* [Data shown]
=-=-=-=-=

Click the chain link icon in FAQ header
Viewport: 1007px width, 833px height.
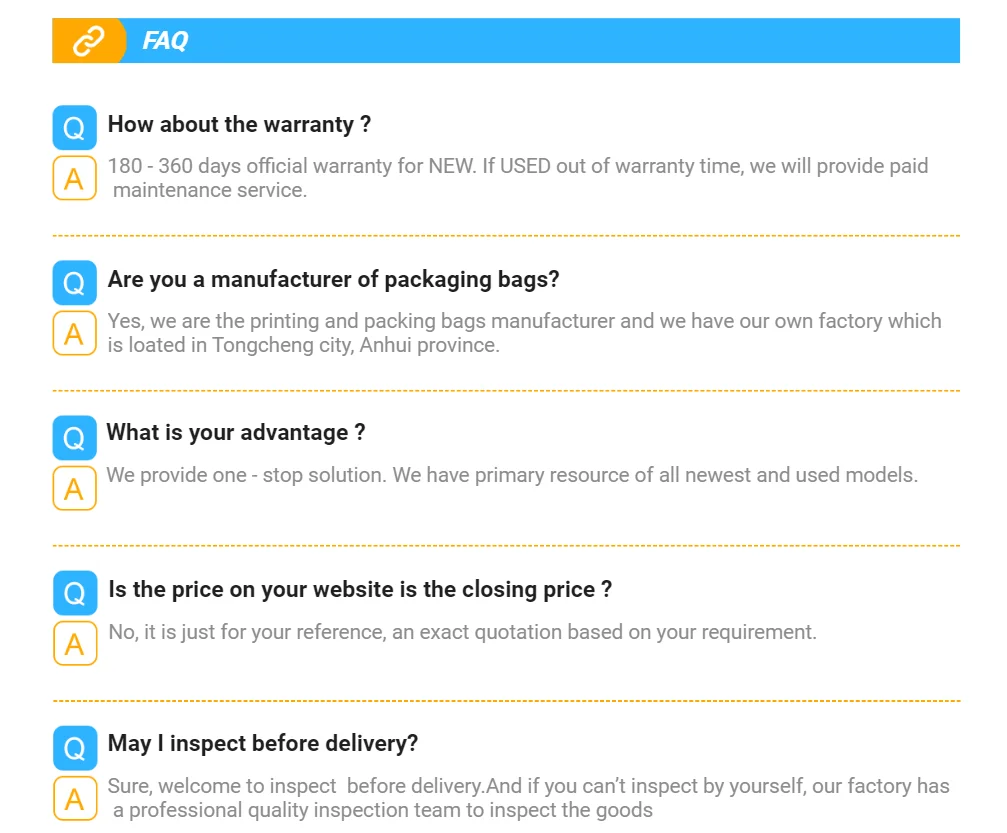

=-=-=-=-=

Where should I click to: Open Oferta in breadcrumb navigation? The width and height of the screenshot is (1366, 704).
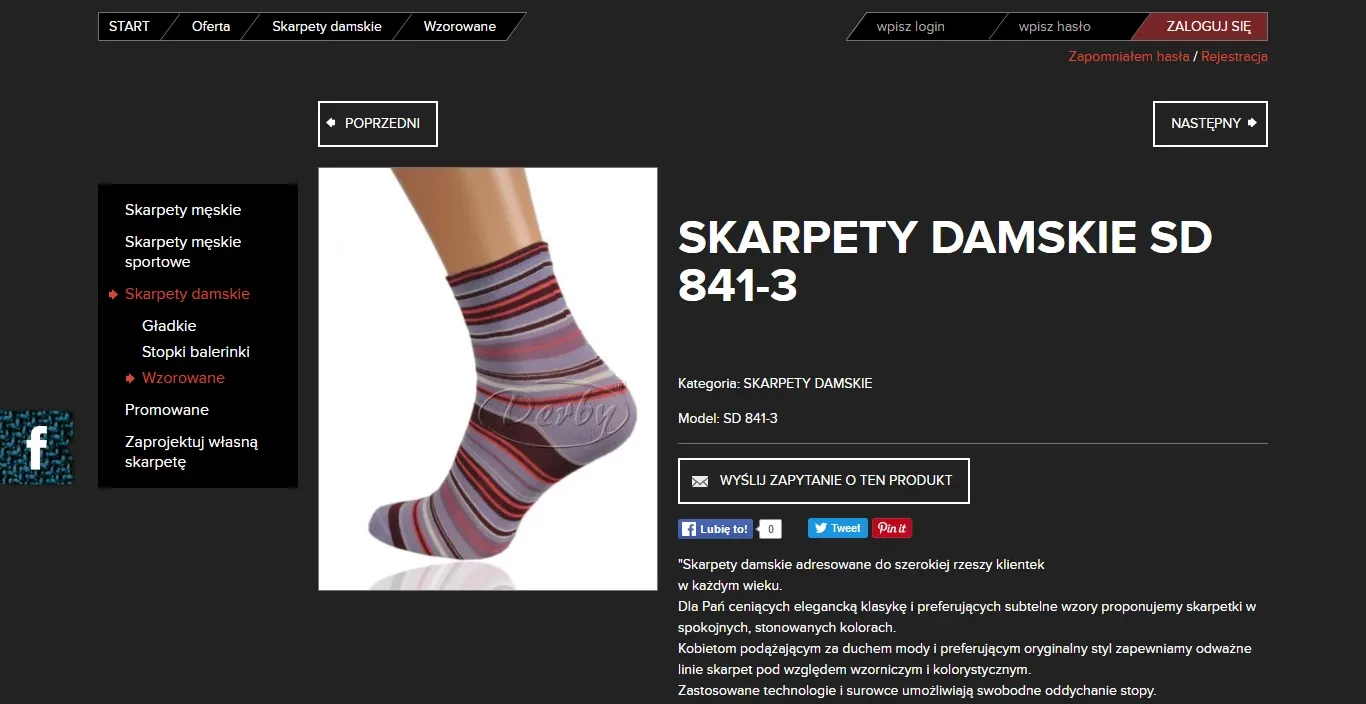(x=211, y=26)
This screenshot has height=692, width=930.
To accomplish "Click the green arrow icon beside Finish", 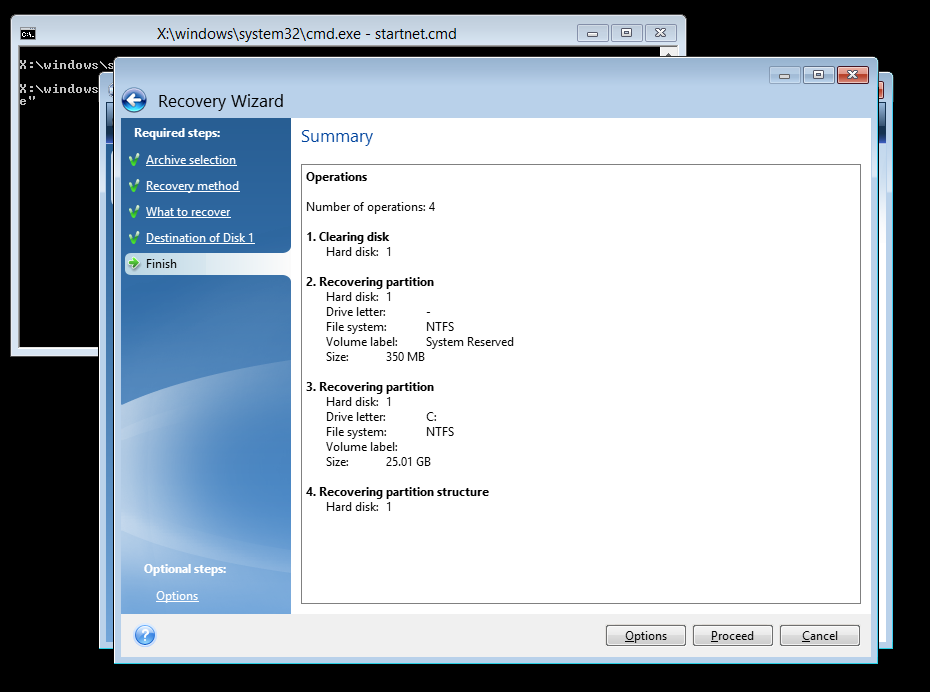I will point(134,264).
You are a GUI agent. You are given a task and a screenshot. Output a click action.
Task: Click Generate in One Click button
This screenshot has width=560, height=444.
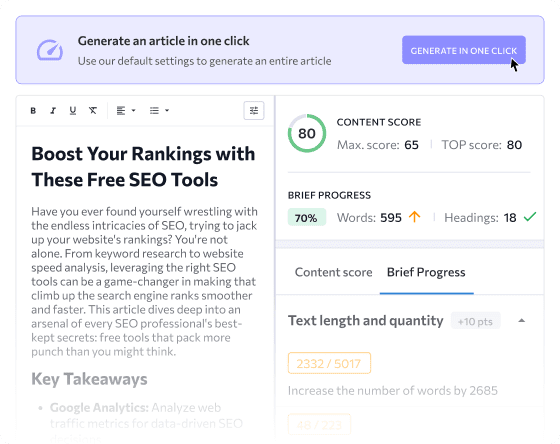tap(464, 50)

=-=-=-=-=

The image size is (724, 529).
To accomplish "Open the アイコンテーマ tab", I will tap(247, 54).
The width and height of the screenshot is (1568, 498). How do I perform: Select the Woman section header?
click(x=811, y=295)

=-=-=-=-=

* [Action item] Copy the lines above exactly. Start with the line containing "Click the chain link icon in FAQ header", end with the line containing "Viewport: 1007px width, 833px height.", and include both.

* [Solution for this exercise]
Click the chain link icon in FAQ header
Viewport: 1007px width, 833px height.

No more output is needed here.